In this issue of the
Korean Journal of Helicobacter and Upper Gastrointestinal Research, Jeon et al. [
12] compared and analyzed the outcomes according to the timing of endoscopy and the patient risk in NVUGIB. This study included 1554 patients from eight institutions and classified them according to the Glasgow–Blatchford score (GBS) and the timing of endoscopy. As results, the need for transfusion was higher, but the rebleeding rate was lower in the delayed endoscopy group (≥24 hours) compared to the early endoscopy group (<24 hours) in univariate analyses. Multivariate analyses revealed that delayed endoscopy was a significant factor for lower rebleeding rate especially in the low risk group (GBS <12), while in-hospital comorbidity aggravation was more common in non-urgent endoscopy group (≥6 hours) than in urgent endoscopy group (<6 hours) in high risk group (GBS ≥12). From this results, the authors suggested that delayed endoscopy is sufficient in low risk group patients for NVUGIB management, and urgent endoscopy may be beneficial in reducing comorbidity aggravation during hospital care in high risk patients.
This result is thought to be meaningful in that it reported the results that urgent endoscopy is not required in all NVUGIB patients and suggested the possibility of improving outcome by setting different time points of endoscopic intervention according to the patient’s individual risk, stepping forward from the existing point of view that applying the same criteria for all patients. In addition, this conclusion can be easily applied in the clinical field since this study used GBS for risk assessment, a relatively simple and intuitive scoring system.

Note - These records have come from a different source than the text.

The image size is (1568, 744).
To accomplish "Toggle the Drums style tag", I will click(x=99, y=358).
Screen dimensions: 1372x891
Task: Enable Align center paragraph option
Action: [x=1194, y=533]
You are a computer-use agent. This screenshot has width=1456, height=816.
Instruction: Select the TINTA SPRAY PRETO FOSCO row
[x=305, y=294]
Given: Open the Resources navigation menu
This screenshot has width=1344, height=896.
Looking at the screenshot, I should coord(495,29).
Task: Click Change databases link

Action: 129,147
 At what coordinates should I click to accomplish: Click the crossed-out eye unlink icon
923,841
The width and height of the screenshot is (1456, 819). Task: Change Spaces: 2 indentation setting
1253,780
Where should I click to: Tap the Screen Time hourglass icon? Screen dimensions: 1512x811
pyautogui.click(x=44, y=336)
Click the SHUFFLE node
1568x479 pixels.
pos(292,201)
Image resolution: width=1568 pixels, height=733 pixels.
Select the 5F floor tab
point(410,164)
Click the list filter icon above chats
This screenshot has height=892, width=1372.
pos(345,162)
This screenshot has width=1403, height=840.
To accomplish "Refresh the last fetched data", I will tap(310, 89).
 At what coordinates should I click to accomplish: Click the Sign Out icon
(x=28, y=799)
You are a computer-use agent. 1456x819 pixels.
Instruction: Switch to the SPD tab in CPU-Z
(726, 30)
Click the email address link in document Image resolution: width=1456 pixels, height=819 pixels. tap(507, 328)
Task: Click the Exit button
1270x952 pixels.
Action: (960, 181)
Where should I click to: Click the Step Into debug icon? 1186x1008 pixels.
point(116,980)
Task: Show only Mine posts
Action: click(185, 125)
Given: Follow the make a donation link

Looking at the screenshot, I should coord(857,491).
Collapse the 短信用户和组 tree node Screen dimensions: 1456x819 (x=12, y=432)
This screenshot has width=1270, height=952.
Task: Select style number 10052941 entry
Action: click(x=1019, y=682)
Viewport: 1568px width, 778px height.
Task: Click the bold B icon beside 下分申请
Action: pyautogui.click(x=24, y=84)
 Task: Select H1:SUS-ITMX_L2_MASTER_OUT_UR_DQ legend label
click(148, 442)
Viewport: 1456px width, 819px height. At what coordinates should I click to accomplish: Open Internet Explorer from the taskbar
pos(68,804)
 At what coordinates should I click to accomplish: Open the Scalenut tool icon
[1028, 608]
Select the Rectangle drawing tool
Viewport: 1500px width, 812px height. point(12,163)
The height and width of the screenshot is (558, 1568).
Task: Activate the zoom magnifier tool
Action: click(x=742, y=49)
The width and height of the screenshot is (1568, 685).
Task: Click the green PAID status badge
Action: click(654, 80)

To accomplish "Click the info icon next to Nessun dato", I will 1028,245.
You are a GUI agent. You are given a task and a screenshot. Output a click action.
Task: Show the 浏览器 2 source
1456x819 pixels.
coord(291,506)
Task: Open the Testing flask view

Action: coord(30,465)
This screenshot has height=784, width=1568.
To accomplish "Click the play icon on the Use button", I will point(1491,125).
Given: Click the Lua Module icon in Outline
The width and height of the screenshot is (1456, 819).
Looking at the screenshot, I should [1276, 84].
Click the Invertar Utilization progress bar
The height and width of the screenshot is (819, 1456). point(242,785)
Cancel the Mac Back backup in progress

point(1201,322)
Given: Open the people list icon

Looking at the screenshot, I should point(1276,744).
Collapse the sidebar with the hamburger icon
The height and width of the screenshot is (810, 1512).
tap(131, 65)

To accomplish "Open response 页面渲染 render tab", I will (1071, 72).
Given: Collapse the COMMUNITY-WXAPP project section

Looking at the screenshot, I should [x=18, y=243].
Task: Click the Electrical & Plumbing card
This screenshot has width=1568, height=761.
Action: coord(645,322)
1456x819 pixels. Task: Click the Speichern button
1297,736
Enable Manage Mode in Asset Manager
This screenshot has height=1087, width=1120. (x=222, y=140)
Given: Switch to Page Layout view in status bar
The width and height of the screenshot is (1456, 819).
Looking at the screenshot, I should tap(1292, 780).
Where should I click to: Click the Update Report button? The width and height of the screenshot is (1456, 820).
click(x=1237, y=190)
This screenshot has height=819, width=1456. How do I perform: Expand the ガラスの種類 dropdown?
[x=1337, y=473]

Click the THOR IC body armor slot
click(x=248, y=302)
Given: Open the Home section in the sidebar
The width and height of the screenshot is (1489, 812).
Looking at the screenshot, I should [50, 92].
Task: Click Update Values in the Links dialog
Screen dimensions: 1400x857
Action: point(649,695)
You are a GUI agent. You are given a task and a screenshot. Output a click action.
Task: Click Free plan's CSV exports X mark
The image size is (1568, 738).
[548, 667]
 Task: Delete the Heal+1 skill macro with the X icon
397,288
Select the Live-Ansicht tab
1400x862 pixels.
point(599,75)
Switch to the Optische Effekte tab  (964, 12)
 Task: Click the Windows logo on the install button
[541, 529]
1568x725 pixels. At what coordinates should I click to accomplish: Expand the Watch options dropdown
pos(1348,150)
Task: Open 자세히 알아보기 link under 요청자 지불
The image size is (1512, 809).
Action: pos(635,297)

This study has some limitations. The data were analyzed retrospectively, and it was impossible to analyze some confounding factors including the competence or experience of the endoscopist and the date of index endoscopy (weekday or weekend). Though, this study included more than 1500 patients from multicenter, a significantly larger number of patients compared to the aforementioned Korean study. Moreover, the possibility of selection bias has been partially overcome as the authors enrolled the patients prospectively. It is expected that both patient prognosis and efficiency could be improved determining the timing of endoscopy according to the patient’s risk in NVUGIB management based on studies like this in the future.